Taken together, these readings form a coherent conversation across centuries — students encounter real arguments, not flattened summaries. Thomas Martin Lindsay contributes A History of the Reformation and A History of the Reformation, offering firsthand access to the arguments, methods, and assumptions that shaped this period of study. J.H. D'Aubigne contributes History of the Reformation of the Sixteenth Century and History of the Reformation of the Sixteenth Century, offering firsthand access to the arguments, methods, and assumptions that shaped this period of study.
What You Will Study
Students study the sixteenth-century Reformation in its Lutheran, Reformed, Anglican, and Radical expressions, examining how God recovered the gospel of grace through Scripture, preaching, and confessional formation. The course covers Luther's breakthrough on justification, Calvin's institutional and theological labors, Zwingli and Bullinger in Zurich, the English Reformation, and Anabaptist movements with careful Reformed assessment of each stream. Readings include primary sources from Reformers alongside the Augsburg Confession, Heidelberg Catechism, and Thirty-Nine Articles. Students analyze political, economic, and technological factors while insisting that theological conviction drove the era's defining conflicts. Particular attention falls on sola scriptura, sola fide, solus Christus, sola gratia, and soli Deo gloria as the Reformation's enduring legacy for evangelical faith.
Course Objectives
Objectives include narrating major Reformation events and figures with chronological accuracy, comparing Lutheran and Reformed doctrines of justification, sacraments, and church, evaluating the Radical Reformation's contributions and errors, and articulating why the Reformation remains essential for Protestant identity. Students will write essays on indulgences, the authority of Scripture, and confessional Protestantism with primary source support. The course cultivates gratitude for martyrs and scholars who risked everything for gospel truth. Students will explain how the Reformation shaped Bible translation, congregational singing, and pastoral ministry patterns still visible today. Assessments require fair engagement with Catholic counter-reformation arguments and Reformed responses.

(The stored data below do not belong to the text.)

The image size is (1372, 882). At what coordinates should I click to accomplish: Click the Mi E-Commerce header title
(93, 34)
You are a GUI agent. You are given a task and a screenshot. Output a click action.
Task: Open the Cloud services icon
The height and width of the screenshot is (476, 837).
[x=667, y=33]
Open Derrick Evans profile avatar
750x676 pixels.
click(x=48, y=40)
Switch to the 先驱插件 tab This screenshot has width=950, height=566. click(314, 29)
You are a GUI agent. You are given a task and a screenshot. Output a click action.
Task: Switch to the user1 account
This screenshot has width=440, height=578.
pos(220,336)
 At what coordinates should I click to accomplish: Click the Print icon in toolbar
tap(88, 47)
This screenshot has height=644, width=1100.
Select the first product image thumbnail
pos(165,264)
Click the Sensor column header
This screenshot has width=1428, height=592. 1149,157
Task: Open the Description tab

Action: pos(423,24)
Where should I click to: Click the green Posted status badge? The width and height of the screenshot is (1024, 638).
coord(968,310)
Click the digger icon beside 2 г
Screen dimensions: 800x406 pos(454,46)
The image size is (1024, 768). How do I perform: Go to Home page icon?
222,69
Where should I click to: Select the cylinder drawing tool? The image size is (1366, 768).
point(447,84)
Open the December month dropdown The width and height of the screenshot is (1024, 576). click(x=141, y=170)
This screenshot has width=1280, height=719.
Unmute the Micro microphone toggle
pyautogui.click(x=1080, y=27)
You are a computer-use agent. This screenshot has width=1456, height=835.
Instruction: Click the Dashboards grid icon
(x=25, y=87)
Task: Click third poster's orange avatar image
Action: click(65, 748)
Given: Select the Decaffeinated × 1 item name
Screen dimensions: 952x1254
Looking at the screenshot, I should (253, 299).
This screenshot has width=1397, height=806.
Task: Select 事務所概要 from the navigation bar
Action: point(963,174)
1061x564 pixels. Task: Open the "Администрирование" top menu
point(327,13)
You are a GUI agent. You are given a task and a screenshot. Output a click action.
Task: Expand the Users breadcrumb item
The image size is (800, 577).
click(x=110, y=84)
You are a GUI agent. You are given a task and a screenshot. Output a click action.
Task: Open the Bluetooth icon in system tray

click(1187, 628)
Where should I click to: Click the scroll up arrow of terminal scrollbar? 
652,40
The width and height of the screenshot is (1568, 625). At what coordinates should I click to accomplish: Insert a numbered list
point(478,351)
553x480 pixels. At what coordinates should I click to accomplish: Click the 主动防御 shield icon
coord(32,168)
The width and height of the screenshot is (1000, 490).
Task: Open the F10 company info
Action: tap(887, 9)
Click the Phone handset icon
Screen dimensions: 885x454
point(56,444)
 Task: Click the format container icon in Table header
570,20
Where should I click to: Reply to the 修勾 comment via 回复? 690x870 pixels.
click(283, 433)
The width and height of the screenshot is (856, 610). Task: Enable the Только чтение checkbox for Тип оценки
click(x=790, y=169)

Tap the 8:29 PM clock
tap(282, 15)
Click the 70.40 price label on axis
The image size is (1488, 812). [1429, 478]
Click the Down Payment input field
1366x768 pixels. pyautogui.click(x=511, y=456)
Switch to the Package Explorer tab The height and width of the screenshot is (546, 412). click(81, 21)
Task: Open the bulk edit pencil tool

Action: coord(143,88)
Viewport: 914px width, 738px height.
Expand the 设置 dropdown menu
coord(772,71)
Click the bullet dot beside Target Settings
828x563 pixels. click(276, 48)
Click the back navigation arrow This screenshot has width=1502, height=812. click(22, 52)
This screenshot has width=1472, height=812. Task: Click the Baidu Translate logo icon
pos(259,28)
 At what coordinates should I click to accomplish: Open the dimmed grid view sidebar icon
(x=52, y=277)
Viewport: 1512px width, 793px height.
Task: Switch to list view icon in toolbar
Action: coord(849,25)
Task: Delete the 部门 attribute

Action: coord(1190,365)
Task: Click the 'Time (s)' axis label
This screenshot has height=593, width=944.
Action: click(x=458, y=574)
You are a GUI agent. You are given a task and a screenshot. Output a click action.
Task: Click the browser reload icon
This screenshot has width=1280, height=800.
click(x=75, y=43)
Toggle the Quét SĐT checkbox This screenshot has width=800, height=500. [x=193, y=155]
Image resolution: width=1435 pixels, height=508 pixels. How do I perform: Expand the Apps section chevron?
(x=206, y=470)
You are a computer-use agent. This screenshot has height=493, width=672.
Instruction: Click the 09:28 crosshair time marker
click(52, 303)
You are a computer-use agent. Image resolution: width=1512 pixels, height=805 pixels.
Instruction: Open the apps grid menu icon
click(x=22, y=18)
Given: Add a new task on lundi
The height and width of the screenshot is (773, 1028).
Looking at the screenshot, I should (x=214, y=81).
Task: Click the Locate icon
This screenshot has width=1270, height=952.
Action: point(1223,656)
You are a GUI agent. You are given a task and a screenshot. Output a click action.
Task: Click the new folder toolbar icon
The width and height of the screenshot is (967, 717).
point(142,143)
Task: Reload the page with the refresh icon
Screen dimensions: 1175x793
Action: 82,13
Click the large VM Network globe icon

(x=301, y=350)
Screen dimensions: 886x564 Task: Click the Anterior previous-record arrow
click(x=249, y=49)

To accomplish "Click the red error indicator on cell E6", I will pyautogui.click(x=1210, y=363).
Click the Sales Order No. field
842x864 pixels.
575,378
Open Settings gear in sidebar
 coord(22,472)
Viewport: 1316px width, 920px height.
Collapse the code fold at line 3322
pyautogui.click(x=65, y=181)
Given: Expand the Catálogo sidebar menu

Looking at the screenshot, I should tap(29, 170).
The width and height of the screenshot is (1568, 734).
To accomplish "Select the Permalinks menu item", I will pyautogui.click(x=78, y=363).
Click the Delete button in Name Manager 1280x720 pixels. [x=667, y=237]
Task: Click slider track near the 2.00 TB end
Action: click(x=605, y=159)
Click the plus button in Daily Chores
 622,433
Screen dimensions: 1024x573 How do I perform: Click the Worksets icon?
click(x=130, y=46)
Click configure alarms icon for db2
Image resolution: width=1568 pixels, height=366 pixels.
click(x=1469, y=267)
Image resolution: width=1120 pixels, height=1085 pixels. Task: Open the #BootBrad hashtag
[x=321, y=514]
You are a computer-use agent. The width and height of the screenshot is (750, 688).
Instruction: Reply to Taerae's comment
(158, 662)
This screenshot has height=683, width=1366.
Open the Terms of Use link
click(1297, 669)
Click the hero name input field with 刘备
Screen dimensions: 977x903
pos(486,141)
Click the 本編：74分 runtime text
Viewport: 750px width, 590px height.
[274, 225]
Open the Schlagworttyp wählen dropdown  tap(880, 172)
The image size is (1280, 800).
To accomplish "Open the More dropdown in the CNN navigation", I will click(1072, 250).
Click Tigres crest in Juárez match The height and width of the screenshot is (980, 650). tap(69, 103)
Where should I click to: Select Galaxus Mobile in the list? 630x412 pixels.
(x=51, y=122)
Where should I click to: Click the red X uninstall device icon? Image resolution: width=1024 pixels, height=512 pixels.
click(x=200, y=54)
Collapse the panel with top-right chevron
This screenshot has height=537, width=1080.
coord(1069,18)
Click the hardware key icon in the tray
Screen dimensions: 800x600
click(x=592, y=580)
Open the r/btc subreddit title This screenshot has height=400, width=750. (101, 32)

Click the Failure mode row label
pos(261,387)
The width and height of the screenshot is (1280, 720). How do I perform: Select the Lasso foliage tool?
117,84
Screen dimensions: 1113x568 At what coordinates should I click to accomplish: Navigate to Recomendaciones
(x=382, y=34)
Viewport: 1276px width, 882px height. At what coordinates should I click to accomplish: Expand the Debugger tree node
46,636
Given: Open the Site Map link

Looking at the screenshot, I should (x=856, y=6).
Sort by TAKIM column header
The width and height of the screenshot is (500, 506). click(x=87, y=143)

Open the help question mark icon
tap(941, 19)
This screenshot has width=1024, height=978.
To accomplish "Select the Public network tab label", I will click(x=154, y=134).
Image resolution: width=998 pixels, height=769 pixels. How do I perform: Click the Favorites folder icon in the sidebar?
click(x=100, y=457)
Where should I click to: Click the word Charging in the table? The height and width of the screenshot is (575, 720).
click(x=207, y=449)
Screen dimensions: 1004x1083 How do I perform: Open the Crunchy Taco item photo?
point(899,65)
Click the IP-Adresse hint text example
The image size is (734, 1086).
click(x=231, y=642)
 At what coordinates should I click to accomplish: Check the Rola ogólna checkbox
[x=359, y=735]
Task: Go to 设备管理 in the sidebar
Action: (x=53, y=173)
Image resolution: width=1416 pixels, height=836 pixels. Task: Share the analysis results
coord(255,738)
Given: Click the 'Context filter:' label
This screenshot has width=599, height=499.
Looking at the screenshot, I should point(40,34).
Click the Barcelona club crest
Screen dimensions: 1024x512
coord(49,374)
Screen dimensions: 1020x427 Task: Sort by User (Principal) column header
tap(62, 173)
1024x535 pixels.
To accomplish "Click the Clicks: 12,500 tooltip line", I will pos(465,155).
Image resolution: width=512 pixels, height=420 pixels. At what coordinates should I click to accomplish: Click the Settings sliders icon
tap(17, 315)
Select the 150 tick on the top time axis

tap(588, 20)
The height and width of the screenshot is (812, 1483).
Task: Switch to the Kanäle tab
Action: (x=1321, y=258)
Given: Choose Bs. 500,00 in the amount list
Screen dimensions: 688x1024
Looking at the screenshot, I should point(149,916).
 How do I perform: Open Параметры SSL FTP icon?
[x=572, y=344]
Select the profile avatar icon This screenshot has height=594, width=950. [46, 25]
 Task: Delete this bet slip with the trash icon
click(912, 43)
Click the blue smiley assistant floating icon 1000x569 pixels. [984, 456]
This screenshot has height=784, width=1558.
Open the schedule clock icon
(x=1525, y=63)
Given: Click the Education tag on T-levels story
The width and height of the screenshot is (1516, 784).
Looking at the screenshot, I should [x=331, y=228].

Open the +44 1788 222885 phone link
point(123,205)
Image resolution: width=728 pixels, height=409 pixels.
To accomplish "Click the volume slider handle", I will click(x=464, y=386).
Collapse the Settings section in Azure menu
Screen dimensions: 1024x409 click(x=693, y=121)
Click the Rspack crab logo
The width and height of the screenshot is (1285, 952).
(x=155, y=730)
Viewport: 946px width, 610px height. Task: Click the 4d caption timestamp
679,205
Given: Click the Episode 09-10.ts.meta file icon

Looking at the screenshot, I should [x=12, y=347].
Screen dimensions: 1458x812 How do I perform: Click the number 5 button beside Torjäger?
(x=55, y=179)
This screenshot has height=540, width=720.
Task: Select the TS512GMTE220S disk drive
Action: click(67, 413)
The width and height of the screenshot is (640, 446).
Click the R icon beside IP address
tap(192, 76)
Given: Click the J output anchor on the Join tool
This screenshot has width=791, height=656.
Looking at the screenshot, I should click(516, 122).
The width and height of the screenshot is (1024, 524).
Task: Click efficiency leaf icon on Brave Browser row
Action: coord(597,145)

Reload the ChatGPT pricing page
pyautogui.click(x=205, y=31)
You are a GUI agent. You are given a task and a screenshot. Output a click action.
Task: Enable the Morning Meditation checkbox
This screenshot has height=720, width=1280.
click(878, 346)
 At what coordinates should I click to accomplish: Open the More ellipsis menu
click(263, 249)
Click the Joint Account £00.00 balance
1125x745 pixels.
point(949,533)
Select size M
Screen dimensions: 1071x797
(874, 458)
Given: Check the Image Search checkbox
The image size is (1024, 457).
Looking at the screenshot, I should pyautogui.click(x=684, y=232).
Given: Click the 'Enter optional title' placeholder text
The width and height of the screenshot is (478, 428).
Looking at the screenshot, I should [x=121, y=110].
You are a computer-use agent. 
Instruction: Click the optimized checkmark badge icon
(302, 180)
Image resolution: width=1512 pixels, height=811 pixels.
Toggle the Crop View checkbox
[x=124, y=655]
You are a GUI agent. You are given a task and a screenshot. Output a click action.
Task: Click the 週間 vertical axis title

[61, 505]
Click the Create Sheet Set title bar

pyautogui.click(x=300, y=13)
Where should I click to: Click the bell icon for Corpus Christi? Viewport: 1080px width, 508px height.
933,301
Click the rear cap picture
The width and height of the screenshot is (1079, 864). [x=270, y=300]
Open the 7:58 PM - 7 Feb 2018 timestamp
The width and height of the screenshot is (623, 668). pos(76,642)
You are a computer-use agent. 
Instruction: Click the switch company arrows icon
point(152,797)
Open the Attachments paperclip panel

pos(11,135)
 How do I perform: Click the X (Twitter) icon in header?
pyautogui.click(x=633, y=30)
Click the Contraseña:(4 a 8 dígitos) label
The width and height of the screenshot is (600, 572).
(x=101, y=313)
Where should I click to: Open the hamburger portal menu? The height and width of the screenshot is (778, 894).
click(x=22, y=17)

Ministry & Life Application
Reformation history anchors contemporary Protestants in the gospel recovered at great cost, equipping leaders to defend biblical authority and grace against recurring works-righteousness. House church pastors in the Florida Keys stand in a lineage of believers who chose Scripture and Christ over corrupt tradition. Pastoral ministry gains courage from knowing that ordinary pastors and laypeople changed history through faithful preaching and martyrdom. This course inspires confessional clarity in worship, membership, and discipleship. Congregations thrive when elders can tell the Reformation story as their own story of God's mercy breaking through human religion to save sinners by faith alone.